■ **Problem statement**
From the data below, copy exactly the lines that lie between the one holding "Головки торцевые (40, 1422)" and the one holding "Для слесаря КИП и А (52, 1099)", including both, and nothing more.
____ Records provided
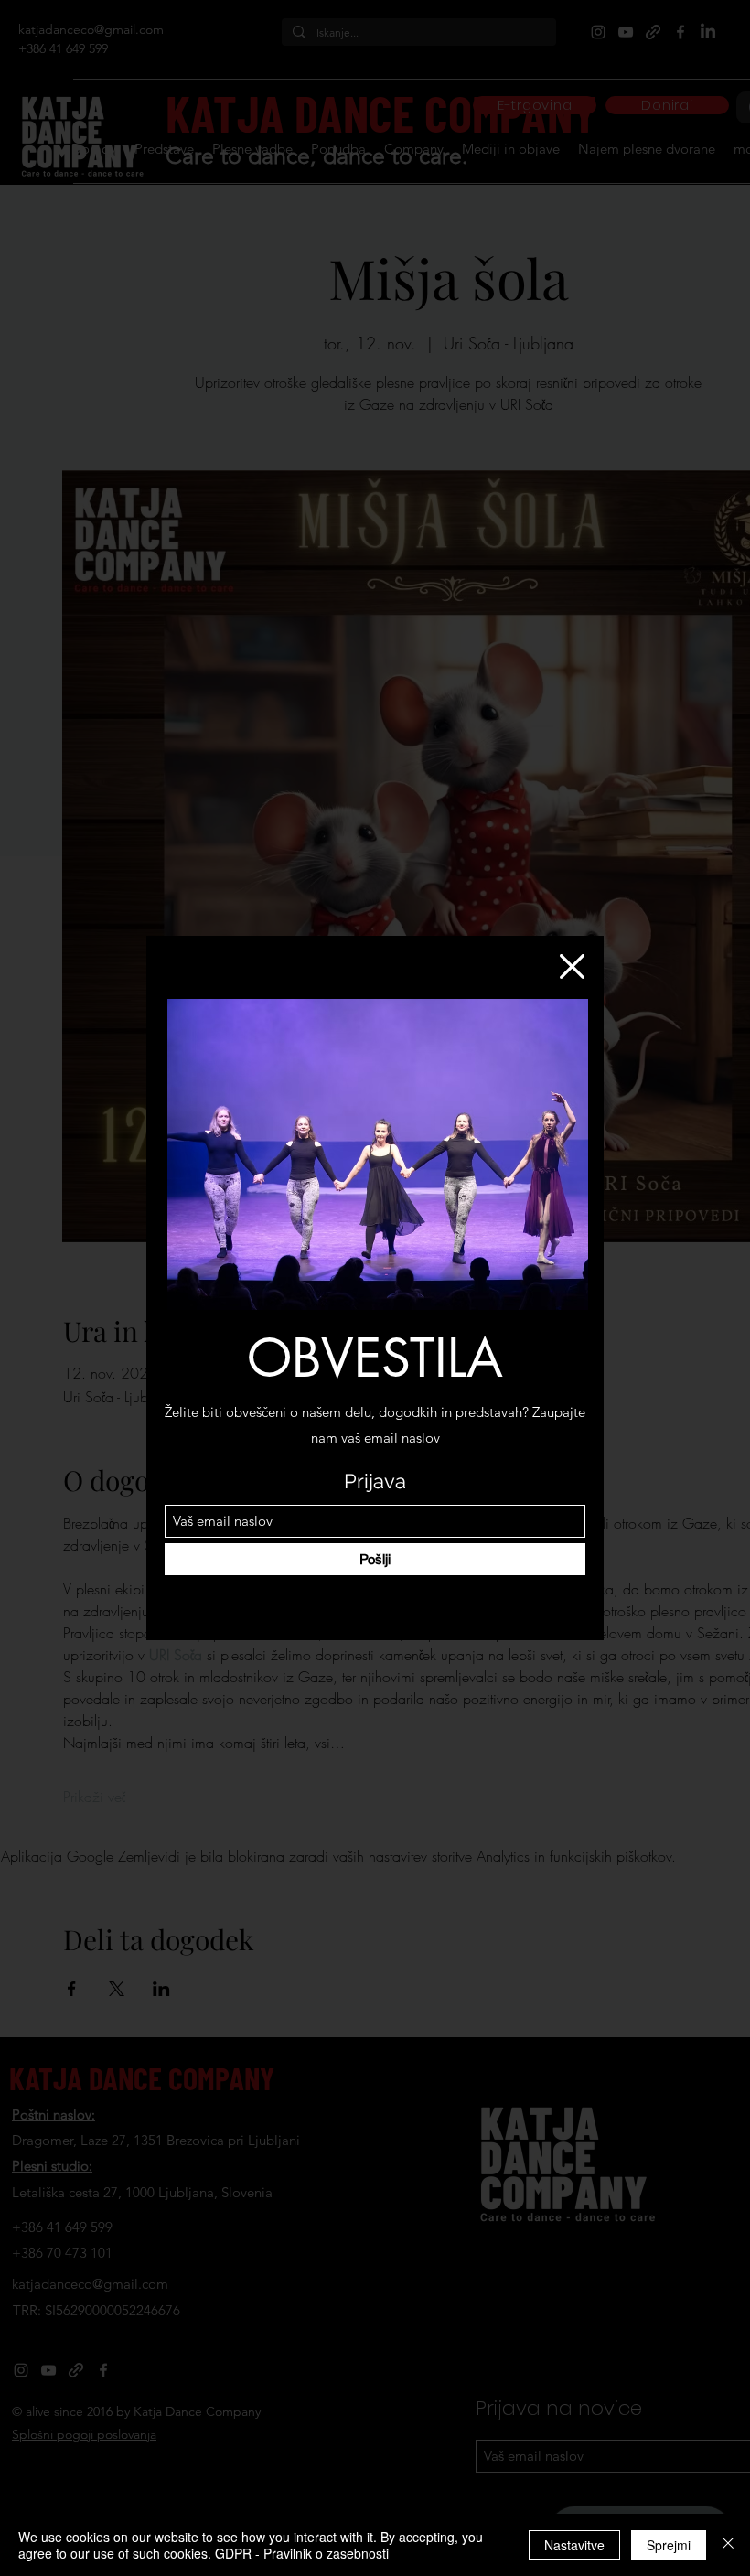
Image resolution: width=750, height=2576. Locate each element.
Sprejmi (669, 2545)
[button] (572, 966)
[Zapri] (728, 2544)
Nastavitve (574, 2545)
________
____ Records provided
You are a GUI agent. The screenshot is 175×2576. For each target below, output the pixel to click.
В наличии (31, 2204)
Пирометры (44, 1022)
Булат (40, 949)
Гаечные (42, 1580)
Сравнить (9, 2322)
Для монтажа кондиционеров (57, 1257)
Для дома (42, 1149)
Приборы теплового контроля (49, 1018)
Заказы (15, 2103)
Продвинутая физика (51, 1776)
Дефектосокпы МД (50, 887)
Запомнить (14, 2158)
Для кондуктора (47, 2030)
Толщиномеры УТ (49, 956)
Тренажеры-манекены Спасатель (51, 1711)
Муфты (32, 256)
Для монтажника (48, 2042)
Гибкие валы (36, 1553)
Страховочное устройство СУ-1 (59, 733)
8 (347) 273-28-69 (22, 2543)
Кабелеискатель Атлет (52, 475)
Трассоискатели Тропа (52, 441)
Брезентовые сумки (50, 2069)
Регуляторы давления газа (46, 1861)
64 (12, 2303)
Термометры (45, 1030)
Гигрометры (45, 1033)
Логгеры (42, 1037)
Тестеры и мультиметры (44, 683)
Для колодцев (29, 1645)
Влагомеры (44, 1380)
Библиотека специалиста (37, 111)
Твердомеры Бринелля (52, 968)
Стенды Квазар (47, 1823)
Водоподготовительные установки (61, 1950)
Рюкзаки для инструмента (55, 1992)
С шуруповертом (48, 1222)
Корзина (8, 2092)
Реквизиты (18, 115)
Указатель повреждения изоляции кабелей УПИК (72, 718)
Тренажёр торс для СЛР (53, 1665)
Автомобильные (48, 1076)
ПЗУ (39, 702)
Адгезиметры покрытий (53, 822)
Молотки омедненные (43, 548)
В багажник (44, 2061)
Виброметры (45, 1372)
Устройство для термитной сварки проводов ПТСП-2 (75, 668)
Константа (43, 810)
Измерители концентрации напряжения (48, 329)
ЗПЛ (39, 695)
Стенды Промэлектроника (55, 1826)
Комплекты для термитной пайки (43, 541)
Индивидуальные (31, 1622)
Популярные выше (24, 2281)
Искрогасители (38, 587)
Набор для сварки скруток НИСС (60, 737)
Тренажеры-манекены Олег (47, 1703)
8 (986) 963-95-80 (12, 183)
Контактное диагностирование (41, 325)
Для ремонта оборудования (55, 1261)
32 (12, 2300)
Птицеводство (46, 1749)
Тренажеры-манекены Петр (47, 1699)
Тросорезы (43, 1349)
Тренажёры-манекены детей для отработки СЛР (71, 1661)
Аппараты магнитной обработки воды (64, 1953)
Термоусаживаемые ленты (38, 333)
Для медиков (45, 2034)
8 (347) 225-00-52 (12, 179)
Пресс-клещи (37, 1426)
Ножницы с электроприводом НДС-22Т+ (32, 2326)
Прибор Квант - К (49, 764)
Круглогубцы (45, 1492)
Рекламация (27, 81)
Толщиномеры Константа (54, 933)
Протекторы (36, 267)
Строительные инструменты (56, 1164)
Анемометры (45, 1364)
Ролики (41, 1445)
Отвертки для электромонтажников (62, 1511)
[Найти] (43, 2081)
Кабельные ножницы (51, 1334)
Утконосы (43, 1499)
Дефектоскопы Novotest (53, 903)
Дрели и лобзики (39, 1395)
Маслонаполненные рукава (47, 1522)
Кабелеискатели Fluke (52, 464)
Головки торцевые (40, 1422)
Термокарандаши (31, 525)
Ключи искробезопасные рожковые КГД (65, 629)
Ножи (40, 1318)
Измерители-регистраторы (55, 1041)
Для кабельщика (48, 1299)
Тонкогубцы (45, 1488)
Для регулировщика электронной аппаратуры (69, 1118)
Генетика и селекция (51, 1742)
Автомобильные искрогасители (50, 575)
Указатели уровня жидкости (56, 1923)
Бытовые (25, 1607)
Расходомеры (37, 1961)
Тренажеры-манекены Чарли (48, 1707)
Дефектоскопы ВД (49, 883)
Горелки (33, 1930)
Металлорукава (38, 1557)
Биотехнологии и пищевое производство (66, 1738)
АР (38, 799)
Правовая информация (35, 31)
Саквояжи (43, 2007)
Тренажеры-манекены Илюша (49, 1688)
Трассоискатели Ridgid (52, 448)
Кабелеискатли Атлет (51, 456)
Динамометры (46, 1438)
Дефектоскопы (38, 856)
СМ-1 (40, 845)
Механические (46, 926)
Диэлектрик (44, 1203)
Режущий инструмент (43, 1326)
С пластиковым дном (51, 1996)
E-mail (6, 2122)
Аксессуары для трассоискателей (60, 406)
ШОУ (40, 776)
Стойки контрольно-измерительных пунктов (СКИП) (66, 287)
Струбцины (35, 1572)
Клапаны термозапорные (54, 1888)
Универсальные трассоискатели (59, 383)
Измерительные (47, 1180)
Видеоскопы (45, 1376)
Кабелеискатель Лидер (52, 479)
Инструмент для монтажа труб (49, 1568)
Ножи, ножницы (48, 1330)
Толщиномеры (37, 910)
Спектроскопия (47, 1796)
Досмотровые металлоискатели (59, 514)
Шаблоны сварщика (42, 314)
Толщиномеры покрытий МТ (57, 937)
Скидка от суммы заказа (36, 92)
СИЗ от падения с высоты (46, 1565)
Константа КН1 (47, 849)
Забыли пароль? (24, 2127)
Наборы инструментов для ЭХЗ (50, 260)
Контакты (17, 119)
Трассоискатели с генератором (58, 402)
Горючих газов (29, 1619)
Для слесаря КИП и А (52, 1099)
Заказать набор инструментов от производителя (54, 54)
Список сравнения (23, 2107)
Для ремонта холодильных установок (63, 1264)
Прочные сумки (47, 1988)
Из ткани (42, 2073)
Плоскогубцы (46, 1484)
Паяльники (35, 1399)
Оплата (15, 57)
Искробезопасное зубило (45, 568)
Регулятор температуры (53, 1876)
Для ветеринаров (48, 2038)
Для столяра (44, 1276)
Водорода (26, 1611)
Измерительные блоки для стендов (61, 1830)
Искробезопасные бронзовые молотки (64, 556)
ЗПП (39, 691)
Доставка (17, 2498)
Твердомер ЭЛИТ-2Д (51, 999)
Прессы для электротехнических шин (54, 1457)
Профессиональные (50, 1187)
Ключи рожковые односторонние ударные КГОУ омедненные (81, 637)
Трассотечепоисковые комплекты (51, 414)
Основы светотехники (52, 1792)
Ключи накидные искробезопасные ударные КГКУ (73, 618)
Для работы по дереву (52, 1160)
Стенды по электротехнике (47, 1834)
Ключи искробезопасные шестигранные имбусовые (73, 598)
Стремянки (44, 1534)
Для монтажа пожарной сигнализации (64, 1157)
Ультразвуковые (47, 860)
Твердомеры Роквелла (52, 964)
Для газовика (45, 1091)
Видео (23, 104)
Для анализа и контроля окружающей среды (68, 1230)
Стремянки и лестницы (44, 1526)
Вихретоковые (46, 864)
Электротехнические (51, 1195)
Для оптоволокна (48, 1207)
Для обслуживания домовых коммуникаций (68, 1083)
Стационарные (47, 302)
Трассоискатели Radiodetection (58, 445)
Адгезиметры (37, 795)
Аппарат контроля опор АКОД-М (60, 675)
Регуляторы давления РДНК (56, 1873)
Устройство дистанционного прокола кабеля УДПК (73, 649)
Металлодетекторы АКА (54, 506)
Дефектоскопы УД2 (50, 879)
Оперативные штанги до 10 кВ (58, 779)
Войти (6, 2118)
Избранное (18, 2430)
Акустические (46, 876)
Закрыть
________
■ **Expected answer**
Головки торцевые (40, 1422)
Термокарандаши (31, 525)
Ключи искробезопасные рожковые КГД (65, 629)
Ножи (40, 1318)
Измерители-регистраторы (55, 1041)
Для кабельщика (48, 1299)
Тонкогубцы (45, 1488)
Для регулировщика электронной аппаратуры (69, 1118)
Генетика и селекция (51, 1742)
Автомобильные искрогасители (50, 575)
Указатели уровня жидкости (56, 1923)
Бытовые (25, 1607)
Расходомеры (37, 1961)
Тренажеры-манекены Чарли (48, 1707)
Дефектоскопы ВД (49, 883)
Горелки (33, 1930)
Металлорукава (38, 1557)
Биотехнологии и пищевое производство (66, 1738)
АР (38, 799)
Правовая информация (35, 31)
Саквояжи (43, 2007)
Тренажеры-манекены Илюша (49, 1688)
Трассоискатели Ridgid (52, 448)
Кабелеискатли Атлет (51, 456)
Динамометры (46, 1438)
Дефектоскопы (38, 856)
СМ-1 (40, 845)
Механические (46, 926)
Диэлектрик (44, 1203)
Режущий инструмент (43, 1326)
С пластиковым дном (51, 1996)
E-mail (6, 2122)
Аксессуары для трассоискателей (60, 406)
ШОУ (40, 776)
Стойки контрольно-измерительных пунктов (СКИП) (66, 287)
Струбцины (35, 1572)
Клапаны термозапорные (54, 1888)
Универсальные трассоискатели (59, 383)
Измерительные (47, 1180)
Видеоскопы (45, 1376)
Кабелеискатель Лидер (52, 479)
Инструмент для монтажа труб (49, 1568)
Ножи, ножницы (48, 1330)
Толщиномеры (37, 910)
Спектроскопия (47, 1796)
Досмотровые металлоискатели (59, 514)
Шаблоны сварщика (42, 314)
Толщиномеры покрытий МТ (57, 937)
Скидка от суммы заказа (36, 92)
СИЗ от падения с высоты (46, 1565)
Константа КН1 (47, 849)
Забыли пароль? (24, 2127)
Наборы инструментов для ЭХЗ (50, 260)
Контакты (17, 119)
Трассоискатели с генератором (58, 402)
Горючих газов (29, 1619)
Для слесаря КИП и А (52, 1099)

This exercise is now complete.